▸ EXTRACT PROVIDED:

# Penguin Tetras



## TetraGuy72 (Dec 12, 2009)

So, my wife went with me to a new LFS over the weekend and she took a liking to the Penguin Tetras she saw there. Since I still haven't set up my 55g I am still ironing out the stocking plan. I want some black neons and thought maybe of adding some Penguins to the tank since she likes them so much. But, I have read some people have had problems with them being aggressive towards other types of fish. Does anyone have any experience with them? I'd like to have 10 Penguins and 10 black neons (along with 3-5 Bolivian rams, 3 platies, and a rubberlip pleco) Has anyone experience problems with the Penguin Tetras?


----------



## bunnysgal (May 7, 2010)

From everything I've heard, you have to have a big school or else they start picking on the other fish. I've got 11 in a 55 and they've never bothered any of my other fish. They're with 3 Bolivian Rams, 5 Hatchet Tetras, and 2 angels. All the horror stories I've heard came from people who were keeping them in twos and threes.

▸ PROVIDED RECORDS:
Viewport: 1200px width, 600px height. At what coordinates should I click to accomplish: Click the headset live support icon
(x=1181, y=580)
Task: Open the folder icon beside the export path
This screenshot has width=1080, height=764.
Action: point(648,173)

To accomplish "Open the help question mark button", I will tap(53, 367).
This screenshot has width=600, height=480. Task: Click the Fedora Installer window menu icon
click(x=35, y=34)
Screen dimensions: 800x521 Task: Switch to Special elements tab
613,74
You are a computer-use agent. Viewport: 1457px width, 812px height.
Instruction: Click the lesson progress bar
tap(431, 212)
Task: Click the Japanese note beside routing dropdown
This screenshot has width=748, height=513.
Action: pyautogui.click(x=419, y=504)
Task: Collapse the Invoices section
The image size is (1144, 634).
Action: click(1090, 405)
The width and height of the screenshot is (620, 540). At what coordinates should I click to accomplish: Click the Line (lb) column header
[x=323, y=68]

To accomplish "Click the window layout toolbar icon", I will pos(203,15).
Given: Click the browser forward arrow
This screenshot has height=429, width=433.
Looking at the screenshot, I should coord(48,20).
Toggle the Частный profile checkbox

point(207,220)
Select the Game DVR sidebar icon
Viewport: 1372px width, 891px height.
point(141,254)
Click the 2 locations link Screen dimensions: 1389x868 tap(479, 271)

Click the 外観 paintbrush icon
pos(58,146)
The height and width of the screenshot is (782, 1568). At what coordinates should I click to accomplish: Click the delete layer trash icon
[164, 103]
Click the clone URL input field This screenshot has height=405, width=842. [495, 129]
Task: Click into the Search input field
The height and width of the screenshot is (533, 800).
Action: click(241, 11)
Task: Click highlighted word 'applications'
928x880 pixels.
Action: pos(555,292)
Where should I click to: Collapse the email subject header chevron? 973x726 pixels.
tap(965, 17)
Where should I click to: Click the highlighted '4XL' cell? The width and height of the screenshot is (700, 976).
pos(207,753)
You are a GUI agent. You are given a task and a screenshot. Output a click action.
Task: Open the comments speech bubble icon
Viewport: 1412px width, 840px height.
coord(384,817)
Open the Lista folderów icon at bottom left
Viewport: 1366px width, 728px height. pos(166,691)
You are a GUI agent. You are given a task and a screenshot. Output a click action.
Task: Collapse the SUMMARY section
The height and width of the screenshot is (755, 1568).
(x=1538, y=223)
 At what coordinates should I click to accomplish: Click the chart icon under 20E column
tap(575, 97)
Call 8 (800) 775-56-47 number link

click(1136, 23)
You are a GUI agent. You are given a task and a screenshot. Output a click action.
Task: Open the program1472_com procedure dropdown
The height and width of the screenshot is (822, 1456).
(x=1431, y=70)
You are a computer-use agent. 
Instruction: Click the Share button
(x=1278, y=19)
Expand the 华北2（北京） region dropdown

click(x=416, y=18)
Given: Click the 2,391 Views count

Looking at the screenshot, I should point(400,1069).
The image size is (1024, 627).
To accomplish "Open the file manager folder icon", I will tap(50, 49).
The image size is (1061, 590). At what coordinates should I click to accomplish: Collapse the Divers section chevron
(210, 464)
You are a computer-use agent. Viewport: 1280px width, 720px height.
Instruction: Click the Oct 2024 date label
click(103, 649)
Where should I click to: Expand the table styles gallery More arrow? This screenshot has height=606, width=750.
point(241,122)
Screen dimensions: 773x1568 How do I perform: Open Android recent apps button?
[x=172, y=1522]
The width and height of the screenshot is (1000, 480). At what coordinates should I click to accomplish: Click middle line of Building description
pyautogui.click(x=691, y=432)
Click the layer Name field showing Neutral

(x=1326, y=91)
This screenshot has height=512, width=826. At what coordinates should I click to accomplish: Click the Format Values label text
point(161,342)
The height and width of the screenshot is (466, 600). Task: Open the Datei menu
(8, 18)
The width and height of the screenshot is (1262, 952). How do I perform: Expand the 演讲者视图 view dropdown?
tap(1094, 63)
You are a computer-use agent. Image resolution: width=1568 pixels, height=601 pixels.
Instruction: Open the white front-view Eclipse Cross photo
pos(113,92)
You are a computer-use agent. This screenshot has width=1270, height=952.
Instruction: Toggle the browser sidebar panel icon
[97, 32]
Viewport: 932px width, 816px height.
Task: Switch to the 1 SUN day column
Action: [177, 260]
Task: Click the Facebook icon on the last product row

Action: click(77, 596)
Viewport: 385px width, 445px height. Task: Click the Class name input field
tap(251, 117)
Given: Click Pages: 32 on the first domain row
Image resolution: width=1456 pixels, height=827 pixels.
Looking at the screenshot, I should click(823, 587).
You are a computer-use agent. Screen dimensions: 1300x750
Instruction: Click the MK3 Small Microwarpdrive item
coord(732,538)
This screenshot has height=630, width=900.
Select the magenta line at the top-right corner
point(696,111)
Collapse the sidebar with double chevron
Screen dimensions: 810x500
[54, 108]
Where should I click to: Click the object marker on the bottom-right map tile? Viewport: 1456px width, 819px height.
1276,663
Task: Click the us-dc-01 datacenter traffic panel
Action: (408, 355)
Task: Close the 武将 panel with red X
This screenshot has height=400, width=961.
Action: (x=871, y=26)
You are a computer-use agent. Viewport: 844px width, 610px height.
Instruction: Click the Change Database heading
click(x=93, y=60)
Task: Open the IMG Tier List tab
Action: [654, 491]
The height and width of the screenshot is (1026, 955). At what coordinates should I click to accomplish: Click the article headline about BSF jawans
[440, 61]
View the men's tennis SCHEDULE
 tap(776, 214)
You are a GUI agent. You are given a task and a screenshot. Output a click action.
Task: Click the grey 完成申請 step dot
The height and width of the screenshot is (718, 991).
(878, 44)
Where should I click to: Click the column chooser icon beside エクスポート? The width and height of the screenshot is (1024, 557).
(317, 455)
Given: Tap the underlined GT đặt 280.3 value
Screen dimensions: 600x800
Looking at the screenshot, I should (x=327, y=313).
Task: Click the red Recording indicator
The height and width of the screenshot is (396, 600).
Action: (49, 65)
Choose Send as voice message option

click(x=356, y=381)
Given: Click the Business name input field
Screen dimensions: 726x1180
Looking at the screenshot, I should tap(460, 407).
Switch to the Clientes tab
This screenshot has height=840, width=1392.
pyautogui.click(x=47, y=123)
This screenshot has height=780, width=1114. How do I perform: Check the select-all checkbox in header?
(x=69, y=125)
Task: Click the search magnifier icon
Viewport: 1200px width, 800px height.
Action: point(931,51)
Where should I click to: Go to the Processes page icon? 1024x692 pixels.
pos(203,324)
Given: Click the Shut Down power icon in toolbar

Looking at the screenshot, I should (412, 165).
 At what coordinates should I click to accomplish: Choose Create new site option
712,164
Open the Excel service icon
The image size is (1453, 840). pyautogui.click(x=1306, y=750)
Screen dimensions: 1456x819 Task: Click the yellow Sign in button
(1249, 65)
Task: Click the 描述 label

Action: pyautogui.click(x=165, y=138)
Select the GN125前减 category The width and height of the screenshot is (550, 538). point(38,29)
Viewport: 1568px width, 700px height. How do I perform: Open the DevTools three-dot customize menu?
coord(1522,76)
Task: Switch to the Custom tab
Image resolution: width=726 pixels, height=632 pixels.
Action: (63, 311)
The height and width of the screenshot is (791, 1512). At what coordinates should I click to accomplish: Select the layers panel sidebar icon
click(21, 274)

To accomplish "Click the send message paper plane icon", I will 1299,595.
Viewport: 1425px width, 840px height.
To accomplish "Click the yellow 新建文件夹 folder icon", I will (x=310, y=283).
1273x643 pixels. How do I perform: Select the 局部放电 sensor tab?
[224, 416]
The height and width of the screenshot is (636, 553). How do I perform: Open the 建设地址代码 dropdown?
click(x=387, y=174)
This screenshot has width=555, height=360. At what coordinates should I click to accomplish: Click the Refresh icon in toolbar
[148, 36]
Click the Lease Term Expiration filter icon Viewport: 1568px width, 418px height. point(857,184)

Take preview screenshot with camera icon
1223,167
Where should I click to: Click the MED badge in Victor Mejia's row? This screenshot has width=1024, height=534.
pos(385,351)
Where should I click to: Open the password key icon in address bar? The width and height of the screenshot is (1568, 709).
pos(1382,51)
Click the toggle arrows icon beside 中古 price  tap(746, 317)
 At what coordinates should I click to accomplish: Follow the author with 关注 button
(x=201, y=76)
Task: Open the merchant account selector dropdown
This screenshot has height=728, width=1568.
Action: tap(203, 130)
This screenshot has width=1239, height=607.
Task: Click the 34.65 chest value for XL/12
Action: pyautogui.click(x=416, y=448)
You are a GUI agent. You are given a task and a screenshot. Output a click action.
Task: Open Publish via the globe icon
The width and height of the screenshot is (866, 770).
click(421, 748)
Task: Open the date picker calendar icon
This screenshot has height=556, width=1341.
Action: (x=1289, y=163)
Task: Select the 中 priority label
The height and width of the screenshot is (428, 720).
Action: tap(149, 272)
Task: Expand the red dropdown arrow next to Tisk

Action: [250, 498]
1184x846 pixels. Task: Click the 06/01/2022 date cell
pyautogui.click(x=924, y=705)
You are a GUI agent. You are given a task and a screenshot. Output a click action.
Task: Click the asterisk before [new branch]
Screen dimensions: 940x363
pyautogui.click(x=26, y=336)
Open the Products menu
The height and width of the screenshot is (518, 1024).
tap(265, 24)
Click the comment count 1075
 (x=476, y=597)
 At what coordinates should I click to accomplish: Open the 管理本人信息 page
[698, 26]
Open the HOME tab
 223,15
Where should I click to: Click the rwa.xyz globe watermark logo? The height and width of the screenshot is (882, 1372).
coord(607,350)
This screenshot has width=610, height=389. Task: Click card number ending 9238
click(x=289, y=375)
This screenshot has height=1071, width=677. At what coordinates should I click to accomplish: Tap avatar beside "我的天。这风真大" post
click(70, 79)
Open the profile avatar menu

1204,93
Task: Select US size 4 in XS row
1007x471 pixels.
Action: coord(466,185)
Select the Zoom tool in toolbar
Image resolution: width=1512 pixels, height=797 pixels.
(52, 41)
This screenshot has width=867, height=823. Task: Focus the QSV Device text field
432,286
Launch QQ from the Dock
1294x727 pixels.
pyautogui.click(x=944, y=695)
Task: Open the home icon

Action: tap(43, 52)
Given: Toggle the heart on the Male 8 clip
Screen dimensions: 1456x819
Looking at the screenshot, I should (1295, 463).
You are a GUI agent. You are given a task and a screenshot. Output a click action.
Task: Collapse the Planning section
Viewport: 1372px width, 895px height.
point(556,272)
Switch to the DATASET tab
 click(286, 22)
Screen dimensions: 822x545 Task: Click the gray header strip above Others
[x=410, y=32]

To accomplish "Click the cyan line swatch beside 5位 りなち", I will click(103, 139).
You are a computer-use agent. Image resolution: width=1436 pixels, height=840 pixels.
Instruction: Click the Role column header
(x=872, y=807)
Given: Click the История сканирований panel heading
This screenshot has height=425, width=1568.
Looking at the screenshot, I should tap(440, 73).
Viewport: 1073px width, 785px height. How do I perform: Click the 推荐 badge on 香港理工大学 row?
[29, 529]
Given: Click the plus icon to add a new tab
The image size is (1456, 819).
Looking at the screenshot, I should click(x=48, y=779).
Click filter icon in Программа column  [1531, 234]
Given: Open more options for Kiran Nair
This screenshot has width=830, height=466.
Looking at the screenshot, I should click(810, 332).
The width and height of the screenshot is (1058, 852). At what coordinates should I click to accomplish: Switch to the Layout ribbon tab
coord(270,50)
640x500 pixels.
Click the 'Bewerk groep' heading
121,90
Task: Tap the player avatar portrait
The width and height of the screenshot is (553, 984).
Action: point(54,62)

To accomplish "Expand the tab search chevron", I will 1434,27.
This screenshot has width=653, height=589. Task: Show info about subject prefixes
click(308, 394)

▸ TASK BRIEF: Condense the paragraph in the penguin tetra thread that begins "From everything I've heard" into a short bulleted list that keeps its main facts.

▸ REPLY TO THE EXERCISE:
- Penguin tetras reportedly need a large school; otherwise they pick on other fish.
- The poster keeps 11 in a 55-gallon tank, and they have never bothered the other fish.
- Tankmates: 3 Bolivian rams, 5 hatchet tetras and 2 angels.
- All the horror stories the poster has heard came from people keeping them in twos and threes.